There will be just a moderate number of lockers, but once you’ve placed your valuables inside, robotic arms move the contents and stow them away until you need them – and they are fetched back for you.
David told us: “At its peak we hope to achieve about 6,500 to 7,000 people on the site at any one time.
“That’s a lot of lockers and traditionally that would mean if your locker number was 600, it’d be quite hard to remember where that locker was.
“So when you go into a Therme, you get a wristband. You will use that to touch the locker, which will open. You put your clothes in there, close it up and a robotic arm will take that away and store it at a high level so that we utilize the space more effectively.”

There will be inside and outside pools (Image: Therme)

There will be 22 different saunas in Therme Manchester (Image: Therme Bucharest)
Once Therme Manchester is fully open there will be 800 direct and 600 indirect jobs including customer service, lifeguarding, therapy, gardening and tech staff – as well as the vital aufguss staff, or sauna masters.
Not heard of a sauna master? Me neither until I sat in 70C heat at Therme Bucharest to experience a German Herbarium sauna and watched the ritual at work.
They entertain and add to the sauna experience by wafting scents, dancing with towels like flapping fans to move the burning incense around the space, while also telling folk stories or talking in poetry.
In another sauna experience, a Hungarian sauna master whacked me across the back with water-soaked oak branches in time to music. Mancunians will love it!
As we toured the Bucharest spa, Jonathan told us he wants Therme Manchester to not only boost the health of North-West England residents but also be an attraction that tourists will be desperate to visit.

There will be a swim-up bar, like this one at Therme Bucharest (Image: Chris Riches/ Daily Express)

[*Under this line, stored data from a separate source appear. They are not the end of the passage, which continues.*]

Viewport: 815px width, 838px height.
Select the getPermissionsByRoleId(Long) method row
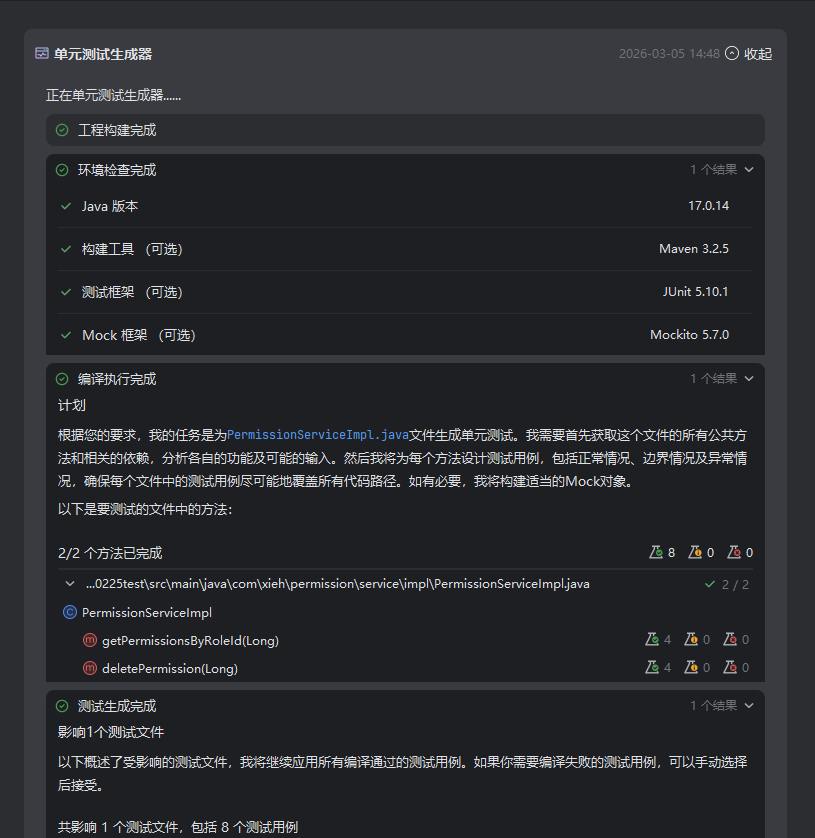(x=190, y=640)
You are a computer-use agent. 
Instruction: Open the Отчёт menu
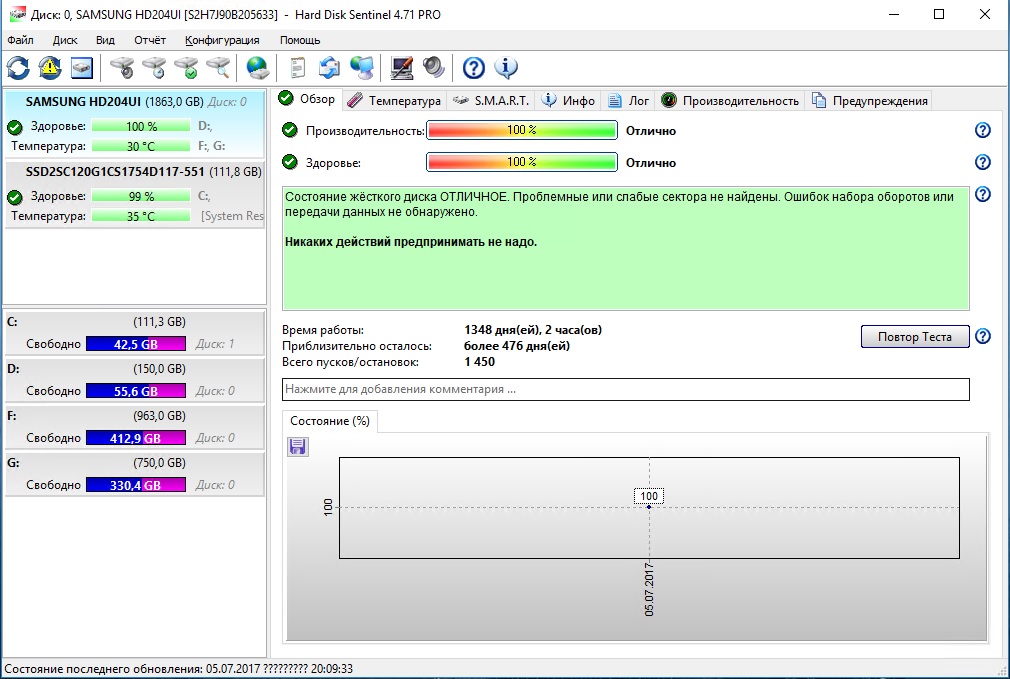(150, 40)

The whole resort will enjoy 33C heat (Image: Therme Bucharest)
He added: “We hope people will visit the Trafford Centre, United, Manchester City, Co-op Live, the shops and culture of Manchester – and go to Therme.
“One thing that Manchester does struggle with is the weather but Therme will be indoors with 33C heat and lovely clean swimming pools to enjoy.”
As Therme Manchester will have state-of-the-art sports recovery equipment worth tens of millions of pounds they even hope that Premier League clubs or rugby sides may even use their facilities like cryo-chambers.
But Jonathan stressed: “Because we’re operating at scale, we will be accessible to all price-wise. That’s a core value of Therme. We’re building something amazing in Manchester and everyone’s going to get to be able to use it.”